Компания, в российском филиале которой Петя работал, наконец построила в Южной Африке свой автомобильный завод, и Старикову открылся шанс — участвовать в продвижении продукции на рынке, давно захваченном конкурентами компании.
Это было почти что дохлым номером в стране, традиционно ориентирующейся на «БМВ»… Ну да, чем трудней задача, тем почетнее!
Петя не мог отказаться от шанса. Эта страна притягивала его как магнит, несмотря на все сложности текущего политического момента и страдания белого населения. Ну, впрочем, это для тех, кто понимает.
Что делать, Стариков никогда не мог устоять перед красотой.
А от мужа Аня знала, что, например, в бурском языке «африкаанс» слов, предназначенных для описания красоты пейзажа, реки, неба, восхода, заката, океана, больше, чем даже в «великом и могучем» русском.
Так много, как в ни каком другом языке! Потому что и красоты эти южноафриканские пейзажи такой невероятной, какой больше нигде, наверное, нет на свете.
И Петя уезжал жить и работать среди этих пейзажей.
А Светлова оставалась.
Глава 2
Адвокаты инюрколлегии славились тем, что помогали родственникам представителей криминалитета без особых проблем добраться до счетов, которые погибшие в разборках бандиты оставляли в зарубежных банках. Адвокаты действовали умело и довольно быстро. Говорили, что для них почти не существует ничего невозможного.
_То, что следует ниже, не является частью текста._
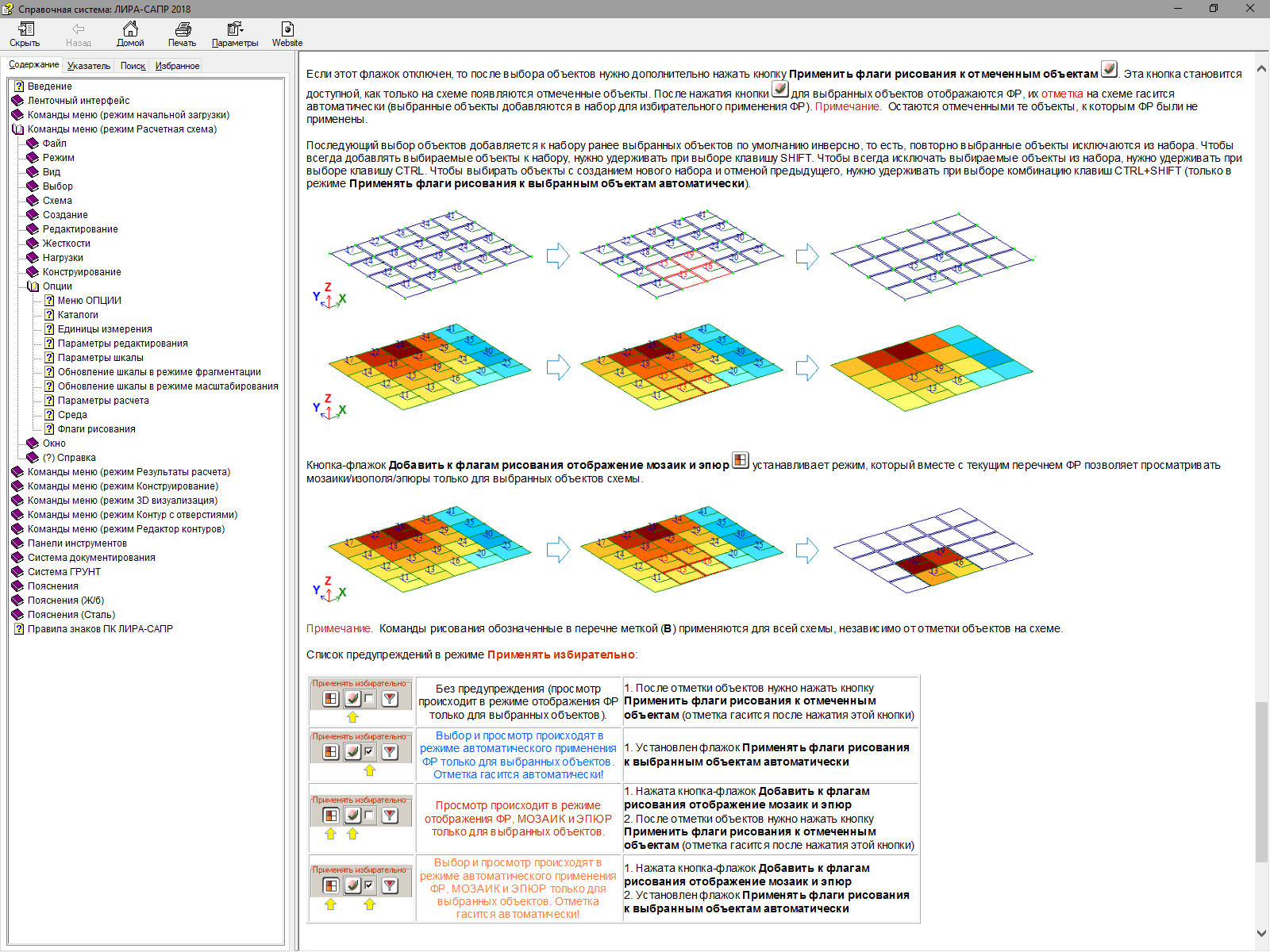Open the Параметры toolbar menu
The height and width of the screenshot is (952, 1270).
tap(235, 34)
Об этом слагались легенды, что и подвигло Светлову на визит к господину Фонвизину.
Леонтий Фонвизин пристально, но вполне деликатно оглядел посетительницу:
— Вы что же, ее дочка?
— Нет.
— Внучка?
— Нет.
— Близкая родственница?
— Нет.
— Очень-очень дальняя родственница?
— Нет!
— Трудно доказываемая степень родства?
— Нет.
— А кто же?
— ?!
Леонтий лишь приподнял краешек брови, что свидетельствовало о высшей степени невозмутимого адвокатского удивления.